Na sexta, dia 30 de janeiro, Michel Temer me telefonou. Disse que o governo queria fazer o acordo de novo. Insistiu que eu aceitasse o rodízio, ficando com o primeiro biênio, e o PT com o segundo.

O deputado Sandro Mabel foi chamado ao palácio e voltou com a mesma proposta, com uma lista por escrito dos termos do acordo, que incluiria, de novo, a reunião com todos os líderes da base para referendarem o trato de forma pública.

Repeti a mesma resposta de antes, quando houve essa proposta: que aceitaria o acordo de retirada de Chinaglia e o PT ficaria com a primeira vice-presidência. Comprometia-me a garantir que o PMDB não lançaria candidato à minha sucessão e que, depois, eles que se viabilizassem. Mas não iria me desmoralizar firmando uma aliança com o PT em cima da hora, sendo isso o contrário do discurso de toda a campanha.

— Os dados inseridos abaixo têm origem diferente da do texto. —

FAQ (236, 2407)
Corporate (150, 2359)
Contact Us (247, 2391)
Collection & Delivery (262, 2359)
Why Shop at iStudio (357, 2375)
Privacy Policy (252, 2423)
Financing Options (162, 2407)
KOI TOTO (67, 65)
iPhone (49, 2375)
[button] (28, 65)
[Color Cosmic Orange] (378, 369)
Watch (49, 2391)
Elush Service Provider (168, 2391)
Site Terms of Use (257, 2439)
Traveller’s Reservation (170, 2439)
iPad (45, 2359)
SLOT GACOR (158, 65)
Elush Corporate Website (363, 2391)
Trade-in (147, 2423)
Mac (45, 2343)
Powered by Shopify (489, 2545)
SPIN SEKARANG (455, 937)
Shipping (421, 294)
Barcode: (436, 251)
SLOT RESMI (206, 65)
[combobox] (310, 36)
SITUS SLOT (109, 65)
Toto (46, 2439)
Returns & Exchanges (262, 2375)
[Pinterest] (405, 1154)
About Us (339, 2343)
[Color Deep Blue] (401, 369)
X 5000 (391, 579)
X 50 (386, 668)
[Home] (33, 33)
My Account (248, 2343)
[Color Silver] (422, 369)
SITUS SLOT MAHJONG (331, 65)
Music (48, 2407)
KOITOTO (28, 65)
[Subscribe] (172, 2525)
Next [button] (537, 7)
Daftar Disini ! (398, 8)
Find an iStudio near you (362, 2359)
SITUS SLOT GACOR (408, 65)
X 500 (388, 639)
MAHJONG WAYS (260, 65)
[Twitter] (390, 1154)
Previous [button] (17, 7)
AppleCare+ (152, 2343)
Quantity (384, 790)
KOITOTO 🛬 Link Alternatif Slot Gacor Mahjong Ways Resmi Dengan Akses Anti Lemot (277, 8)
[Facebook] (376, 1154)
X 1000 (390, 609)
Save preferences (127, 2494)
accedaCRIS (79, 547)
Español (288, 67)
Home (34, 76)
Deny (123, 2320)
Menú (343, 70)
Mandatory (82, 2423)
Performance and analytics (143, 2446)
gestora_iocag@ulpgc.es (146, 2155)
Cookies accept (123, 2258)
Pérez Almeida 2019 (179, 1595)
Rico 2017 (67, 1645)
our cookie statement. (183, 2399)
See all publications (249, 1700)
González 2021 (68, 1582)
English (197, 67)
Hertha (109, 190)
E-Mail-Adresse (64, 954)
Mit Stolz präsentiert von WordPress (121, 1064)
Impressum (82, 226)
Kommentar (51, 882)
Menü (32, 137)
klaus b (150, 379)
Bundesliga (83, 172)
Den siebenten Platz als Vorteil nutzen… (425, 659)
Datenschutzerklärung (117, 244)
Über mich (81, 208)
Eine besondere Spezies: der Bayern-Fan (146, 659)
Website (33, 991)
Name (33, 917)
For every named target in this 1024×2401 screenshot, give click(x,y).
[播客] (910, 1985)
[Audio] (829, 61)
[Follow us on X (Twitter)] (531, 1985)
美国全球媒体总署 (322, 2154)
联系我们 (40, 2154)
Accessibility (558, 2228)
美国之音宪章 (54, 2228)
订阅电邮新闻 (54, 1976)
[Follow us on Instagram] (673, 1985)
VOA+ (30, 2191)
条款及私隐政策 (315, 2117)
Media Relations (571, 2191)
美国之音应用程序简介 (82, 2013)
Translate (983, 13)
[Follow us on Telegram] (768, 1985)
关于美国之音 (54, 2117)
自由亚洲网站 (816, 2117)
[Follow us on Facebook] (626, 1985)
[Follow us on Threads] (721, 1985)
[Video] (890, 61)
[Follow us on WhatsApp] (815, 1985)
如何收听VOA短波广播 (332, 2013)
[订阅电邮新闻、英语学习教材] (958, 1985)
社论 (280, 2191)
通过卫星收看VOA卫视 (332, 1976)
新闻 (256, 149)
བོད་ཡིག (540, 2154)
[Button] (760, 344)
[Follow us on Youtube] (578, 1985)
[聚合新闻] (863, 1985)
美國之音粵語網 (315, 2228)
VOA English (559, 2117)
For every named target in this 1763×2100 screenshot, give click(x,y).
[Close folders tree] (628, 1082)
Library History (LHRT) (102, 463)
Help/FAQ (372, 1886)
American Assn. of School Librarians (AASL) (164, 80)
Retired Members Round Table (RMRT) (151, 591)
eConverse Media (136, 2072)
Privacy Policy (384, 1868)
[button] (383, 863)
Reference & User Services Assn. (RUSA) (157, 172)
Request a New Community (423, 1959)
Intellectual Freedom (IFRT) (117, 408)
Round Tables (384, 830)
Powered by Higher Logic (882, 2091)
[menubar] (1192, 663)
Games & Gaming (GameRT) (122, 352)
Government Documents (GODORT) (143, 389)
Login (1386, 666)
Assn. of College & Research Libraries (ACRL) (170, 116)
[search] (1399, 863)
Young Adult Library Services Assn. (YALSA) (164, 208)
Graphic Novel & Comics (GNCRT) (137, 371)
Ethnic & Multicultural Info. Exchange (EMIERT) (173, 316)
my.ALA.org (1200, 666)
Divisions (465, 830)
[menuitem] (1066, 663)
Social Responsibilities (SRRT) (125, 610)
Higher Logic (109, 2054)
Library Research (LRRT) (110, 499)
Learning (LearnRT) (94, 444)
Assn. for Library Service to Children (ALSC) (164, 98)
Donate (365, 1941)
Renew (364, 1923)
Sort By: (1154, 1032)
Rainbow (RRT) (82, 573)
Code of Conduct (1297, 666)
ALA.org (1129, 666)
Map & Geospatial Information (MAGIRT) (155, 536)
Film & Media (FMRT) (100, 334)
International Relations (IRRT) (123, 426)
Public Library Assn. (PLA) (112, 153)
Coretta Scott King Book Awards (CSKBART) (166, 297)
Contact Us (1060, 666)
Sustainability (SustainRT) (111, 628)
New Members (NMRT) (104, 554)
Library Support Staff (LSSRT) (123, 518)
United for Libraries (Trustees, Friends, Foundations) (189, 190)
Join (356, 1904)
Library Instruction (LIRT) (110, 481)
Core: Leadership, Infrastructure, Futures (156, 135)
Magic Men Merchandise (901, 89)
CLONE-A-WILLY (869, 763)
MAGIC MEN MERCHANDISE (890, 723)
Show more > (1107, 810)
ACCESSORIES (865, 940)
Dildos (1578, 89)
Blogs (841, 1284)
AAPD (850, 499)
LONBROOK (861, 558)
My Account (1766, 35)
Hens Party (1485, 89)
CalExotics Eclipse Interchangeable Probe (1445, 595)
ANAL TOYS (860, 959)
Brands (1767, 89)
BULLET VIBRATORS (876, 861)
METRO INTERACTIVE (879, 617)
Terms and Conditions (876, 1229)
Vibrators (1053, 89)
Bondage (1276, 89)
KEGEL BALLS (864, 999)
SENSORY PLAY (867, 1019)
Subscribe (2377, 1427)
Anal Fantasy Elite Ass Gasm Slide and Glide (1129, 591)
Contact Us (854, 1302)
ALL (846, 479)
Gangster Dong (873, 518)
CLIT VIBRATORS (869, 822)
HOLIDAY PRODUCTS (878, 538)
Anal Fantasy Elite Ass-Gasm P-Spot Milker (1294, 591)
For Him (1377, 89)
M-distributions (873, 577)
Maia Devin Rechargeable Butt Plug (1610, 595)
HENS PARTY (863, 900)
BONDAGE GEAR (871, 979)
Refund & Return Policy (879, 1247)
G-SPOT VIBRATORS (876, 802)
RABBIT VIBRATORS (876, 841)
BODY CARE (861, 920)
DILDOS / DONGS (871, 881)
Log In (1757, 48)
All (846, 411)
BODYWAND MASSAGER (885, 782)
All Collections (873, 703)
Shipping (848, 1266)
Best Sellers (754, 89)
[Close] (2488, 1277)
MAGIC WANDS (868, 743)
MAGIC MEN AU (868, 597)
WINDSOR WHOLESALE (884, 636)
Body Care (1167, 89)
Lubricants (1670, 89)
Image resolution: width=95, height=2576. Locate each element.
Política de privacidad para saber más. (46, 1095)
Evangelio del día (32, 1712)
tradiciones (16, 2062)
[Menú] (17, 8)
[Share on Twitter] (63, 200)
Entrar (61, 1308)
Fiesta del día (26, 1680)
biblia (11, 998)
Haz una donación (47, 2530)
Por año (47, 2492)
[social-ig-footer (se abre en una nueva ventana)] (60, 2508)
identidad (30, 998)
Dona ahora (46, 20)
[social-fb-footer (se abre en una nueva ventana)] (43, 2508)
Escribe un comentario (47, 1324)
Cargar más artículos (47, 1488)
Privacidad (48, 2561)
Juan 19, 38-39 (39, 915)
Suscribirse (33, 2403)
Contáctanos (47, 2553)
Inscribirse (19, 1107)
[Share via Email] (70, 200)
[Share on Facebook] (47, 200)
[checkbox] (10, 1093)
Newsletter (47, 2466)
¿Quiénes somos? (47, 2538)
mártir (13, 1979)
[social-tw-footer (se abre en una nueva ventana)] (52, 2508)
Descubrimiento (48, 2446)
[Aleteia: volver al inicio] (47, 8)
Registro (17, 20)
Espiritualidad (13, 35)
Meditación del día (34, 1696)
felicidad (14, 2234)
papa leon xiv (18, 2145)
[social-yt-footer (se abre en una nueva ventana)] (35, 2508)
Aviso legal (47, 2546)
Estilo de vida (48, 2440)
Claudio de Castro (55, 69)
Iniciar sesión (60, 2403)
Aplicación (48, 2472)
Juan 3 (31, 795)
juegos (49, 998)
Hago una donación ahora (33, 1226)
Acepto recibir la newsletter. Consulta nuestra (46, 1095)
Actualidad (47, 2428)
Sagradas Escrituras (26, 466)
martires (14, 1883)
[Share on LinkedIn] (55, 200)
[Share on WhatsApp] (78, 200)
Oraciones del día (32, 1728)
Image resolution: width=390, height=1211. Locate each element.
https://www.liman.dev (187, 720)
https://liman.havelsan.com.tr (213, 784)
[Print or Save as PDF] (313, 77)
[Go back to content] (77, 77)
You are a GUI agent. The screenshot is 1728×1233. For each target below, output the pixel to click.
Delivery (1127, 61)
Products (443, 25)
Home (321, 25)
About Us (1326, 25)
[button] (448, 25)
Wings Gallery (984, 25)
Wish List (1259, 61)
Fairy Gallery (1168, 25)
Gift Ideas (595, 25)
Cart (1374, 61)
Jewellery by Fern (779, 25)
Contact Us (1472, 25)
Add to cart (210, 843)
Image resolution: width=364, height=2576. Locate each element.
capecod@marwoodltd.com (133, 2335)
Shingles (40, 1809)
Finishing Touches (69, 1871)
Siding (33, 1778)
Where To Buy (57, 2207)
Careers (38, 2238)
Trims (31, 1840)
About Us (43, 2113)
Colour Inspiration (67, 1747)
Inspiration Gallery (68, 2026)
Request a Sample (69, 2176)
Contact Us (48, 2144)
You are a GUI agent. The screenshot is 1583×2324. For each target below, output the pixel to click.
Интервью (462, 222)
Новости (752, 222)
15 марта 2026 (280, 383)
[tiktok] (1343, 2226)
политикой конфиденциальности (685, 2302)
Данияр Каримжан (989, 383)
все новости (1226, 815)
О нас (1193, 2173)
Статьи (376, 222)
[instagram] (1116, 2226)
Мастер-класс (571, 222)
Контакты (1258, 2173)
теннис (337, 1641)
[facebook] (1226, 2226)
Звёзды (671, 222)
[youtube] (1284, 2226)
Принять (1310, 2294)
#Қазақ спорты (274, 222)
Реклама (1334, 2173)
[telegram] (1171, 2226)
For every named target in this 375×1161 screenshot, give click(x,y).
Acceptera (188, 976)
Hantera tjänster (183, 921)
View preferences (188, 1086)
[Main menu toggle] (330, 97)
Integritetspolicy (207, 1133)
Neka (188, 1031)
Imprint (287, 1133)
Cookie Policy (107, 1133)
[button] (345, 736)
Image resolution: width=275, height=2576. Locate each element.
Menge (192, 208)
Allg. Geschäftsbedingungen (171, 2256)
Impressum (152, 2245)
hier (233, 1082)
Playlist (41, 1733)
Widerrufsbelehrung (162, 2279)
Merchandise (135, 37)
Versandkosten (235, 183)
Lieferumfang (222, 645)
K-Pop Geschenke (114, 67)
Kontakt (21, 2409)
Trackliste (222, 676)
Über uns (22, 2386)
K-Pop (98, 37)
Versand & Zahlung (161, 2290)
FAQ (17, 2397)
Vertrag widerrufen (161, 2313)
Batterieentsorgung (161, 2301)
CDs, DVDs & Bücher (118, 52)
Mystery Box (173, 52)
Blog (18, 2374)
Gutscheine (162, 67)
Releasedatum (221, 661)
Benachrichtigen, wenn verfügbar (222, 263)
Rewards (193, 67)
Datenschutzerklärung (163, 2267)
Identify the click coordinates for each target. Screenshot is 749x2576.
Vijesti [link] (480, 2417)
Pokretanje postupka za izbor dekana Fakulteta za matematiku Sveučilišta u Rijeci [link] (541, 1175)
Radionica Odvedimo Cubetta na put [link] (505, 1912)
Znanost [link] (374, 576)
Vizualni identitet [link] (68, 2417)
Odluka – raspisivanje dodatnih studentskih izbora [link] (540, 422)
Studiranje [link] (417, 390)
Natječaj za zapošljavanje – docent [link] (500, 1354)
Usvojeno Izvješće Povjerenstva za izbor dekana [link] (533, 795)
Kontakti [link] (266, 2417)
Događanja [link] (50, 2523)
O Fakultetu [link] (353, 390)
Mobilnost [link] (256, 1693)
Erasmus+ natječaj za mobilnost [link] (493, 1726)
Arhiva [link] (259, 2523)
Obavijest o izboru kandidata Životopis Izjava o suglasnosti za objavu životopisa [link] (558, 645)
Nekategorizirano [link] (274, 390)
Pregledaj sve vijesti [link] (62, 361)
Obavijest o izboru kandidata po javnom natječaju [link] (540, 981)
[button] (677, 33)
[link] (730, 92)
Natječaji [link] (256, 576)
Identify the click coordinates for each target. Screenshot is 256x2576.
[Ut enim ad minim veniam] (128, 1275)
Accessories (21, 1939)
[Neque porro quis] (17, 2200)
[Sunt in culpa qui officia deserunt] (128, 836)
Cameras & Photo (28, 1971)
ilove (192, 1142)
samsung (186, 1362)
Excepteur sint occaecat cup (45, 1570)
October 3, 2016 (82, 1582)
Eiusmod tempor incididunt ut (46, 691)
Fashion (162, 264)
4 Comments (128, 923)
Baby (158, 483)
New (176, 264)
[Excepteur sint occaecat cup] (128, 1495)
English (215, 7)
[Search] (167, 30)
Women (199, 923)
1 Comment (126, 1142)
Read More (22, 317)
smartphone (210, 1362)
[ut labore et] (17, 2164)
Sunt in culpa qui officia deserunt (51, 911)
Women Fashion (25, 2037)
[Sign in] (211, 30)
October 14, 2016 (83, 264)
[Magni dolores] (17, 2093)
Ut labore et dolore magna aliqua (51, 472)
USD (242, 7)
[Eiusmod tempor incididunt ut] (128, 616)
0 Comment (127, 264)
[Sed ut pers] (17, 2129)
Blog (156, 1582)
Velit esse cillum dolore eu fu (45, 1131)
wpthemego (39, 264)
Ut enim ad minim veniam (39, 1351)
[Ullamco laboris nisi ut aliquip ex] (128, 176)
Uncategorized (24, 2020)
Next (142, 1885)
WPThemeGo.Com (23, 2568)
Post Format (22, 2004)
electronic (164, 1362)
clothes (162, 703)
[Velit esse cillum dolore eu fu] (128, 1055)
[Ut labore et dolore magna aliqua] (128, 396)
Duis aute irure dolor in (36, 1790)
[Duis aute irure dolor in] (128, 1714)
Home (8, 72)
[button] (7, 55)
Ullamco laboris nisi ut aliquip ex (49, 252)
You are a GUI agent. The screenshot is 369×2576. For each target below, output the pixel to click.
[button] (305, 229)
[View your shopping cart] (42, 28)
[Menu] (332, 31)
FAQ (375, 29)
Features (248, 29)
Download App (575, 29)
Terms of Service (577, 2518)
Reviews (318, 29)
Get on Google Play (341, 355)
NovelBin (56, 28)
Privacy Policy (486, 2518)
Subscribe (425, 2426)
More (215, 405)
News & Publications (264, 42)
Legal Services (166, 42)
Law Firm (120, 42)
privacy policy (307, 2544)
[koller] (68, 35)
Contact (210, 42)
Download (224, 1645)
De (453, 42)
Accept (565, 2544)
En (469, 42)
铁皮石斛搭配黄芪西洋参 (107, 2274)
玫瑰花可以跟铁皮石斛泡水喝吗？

Embora soubesse que esse acordo, naquele momento, garantiria a eleição e que, na véspera da eleição, não daria tempo para nenhuma outra candidatura se viabilizar no vácuo da incoerência do meu discurso com uma união com o PT, não quis aceitar para não ter, junto com a vitória eleitoral, uma derrota política. Porque eu teria batido no PT e feito um acordo para a minha conveniência pessoal. Isso iria tirar minha credibilidade na presidência. Eu me tornaria um presidente fraco, como haviam sido os anteriores com relação ao governo.”

Mabel pressiona Eduardo Cunha pelo impeachment
Em 2015, primeiro ano do segundo mandato de Dilma Rousseff (PT), Eduardo Cunha revela em sua autobiografia que Sandro Mabel, Rodrigo Maia e Paulinho da Força eram os que mais pressionavam pelo impeachment da presidente:

“Na quinta almocei com Temer, com a presença de Moreira Franco. Conversamos abertamente sobre o processo de impeachment. Temer começava a defender, para mim, o impeachment.

Ele seguia arredio, nesse momento, a avançar de forma mais contundente. Tinha receio dos boatos de que o governo, por meio de Rodrigo Janot, estivesse tentando colocar seu nome nas delações premiadas – para inviabilizá-lo como substituto de Dilma. Temer sabia como ninguém do que eles eram capazes.E estava ouvindo dizer que a delação de Fernando Baiano poderia atingi-lo – embora Temer nem o conhecesse pessoalmente.

Discutimos a estratégia de elaborar uma questão de ordem para definir o rito do processo de impeachment, antecipando a briga judicial que certamente o PT poderia fazer. Temer concordou com essa iniciativa, a mesma que eu estava combinando com os líderes da oposição.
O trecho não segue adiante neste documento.